Bernardo Carvalho (2020) diz que a literatura (a escrita) se esforça para criar “um entendimento do mundo para além do lugar onde o mundo é inteligível” (p. 77). Ali, onde é difícil o entendimento, onde a incomunicabilidade está posta, é que a literatura (a escrita) se constrói. Não se escreve para comunicar o sabido, mas para sentir a incompreensão, a desmesura, o estado expandido, impreciso, frágil, inconsistente, das coisas.

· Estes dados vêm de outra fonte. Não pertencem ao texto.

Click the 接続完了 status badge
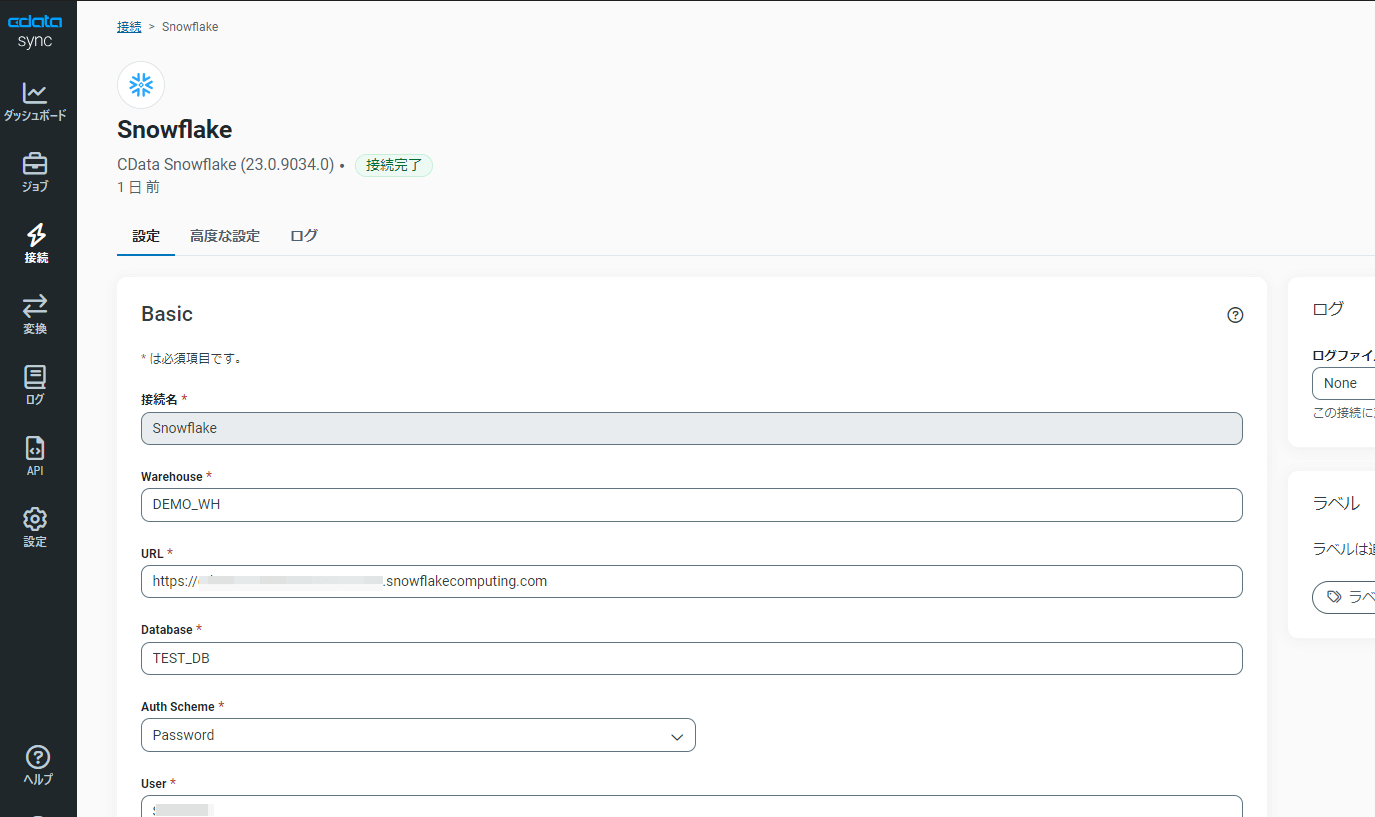coord(394,165)
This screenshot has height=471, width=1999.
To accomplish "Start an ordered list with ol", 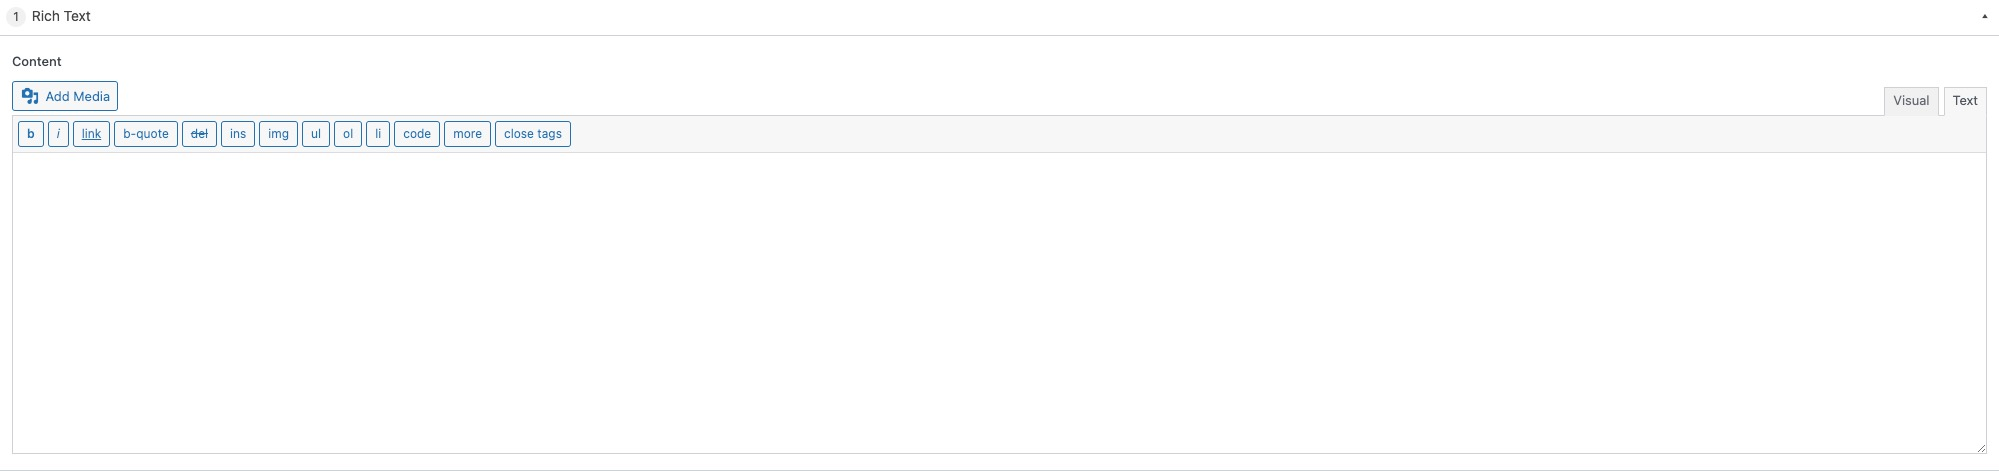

No início do primeiro semestre de 2022, lançamos um convite público para publicação nessa 30ª edição da revista Alegrar:
Escreve-se com celulares, livros, cadernos, guardanapos, diários. Escreve-se entre as redes, os computadores, os papéis sobre escrivaninhas, as folhas miúdas autoadesivas. Nas paredes, nos blocos de anotações, nos muros. Nas carteiras escolares, nas revistas, nos aplicativos de mensagens instantâneas, nas notas fiscais, nas folhas de jornais. Textos breves, inacabados, soltos. Somos as palavras, como afirma Virginia Woolf[1]. Morais, imorais, amorais. Pintadas, grafadas, legíveis, ilegíveis, desenhadas em corpos tomados pelos tremores do risco e que amanhã já não serão possíveis. A escrita narra a si mesma nas tramas, em fragmentos, nos esboços das cartas mais ou menos breves, nos bilhetes. Na mensagem de amor, no poema impublicável e na carta que jamais viajará. Em suma, a escrita trama seu próprio diário, sua autobiografia.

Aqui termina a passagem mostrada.